En este caso, una mente más más jóven, más abierta y mejor adaptada al cambio puede ser muy beneficiosa.

Así mismo la distancia emocional y el nivel de estrés con lo que nos enfrentamos a un problema influye mucho en nuestra capacidad de encontrar una solución.

Por eso es muy importante que en el diseño de nuevas herramientas o nuevos procesos hagamos pruebas con los usuarios, para ver como podemos diseñar productos que les simplifiquen la vida y no se la compliquen, generándoles tecnoestrés.

¿Quieres saber más sobre el efecto Einstellung?

En 1942, Abraham Luchins realizó un experimento con 3 jarras de agua donde los participantes tenían que lograr mantener una cierta cantidad de agua en cada una de las jarras, midiendo el agua que contenían.

Efecto Einstellung

Los participantes debían imaginar tres jarras vacías, con capacidades para 21, 127 y 3 unidades de líquido, y encontrar la manera de medir 100 unidades transfiriendo agua de un recipiente a otro. Cada jarra podía llenarse y vaciarse tantas veces como desearan, pero, en caso de verter agua en ellas, esta debería siempre alcanzar los bordes.

La solución consiste en llenar la segunda jarra (de 127 unidades), vaciar luego parte de su contenido en la primera (de 21 unidades), a fin de que queden 106, y, llenar dos veces la tercera (de 3 unidades).

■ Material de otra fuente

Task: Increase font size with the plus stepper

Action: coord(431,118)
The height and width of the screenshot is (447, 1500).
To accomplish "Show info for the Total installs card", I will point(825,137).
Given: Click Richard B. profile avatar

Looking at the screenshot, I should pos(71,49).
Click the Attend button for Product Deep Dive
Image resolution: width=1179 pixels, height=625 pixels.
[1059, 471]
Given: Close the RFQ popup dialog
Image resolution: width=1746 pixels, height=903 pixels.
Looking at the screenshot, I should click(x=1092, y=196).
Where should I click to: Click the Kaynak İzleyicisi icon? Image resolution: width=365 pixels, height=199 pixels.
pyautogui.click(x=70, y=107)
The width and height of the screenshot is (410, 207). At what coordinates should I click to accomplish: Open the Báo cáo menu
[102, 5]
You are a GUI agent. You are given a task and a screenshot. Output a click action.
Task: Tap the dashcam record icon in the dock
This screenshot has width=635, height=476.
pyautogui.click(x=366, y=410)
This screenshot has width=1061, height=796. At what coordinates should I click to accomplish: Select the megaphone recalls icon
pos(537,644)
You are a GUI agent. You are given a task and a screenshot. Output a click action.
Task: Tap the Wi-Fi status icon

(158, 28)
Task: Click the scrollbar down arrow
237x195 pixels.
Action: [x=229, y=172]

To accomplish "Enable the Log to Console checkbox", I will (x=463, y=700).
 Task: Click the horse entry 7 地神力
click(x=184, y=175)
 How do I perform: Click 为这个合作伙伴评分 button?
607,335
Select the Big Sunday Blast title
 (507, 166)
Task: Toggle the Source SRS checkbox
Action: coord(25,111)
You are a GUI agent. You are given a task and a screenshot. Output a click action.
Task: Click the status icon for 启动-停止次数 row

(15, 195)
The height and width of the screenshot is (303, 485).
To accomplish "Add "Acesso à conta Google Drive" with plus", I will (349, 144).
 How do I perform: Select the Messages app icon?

Después, Luchins les propuso otros problemas que podían resolverse en los mismos tres pasos, logrando los sujetos encontrar la solución rapidamente. Lo gracioso, fue que cuando se les planteó una situación que admitía una solución más simple que las anteriores, no supieron verla, insistiendo en resolver el problema con el mismo método anterior usado, que no era tan eficaz y requería más pasos.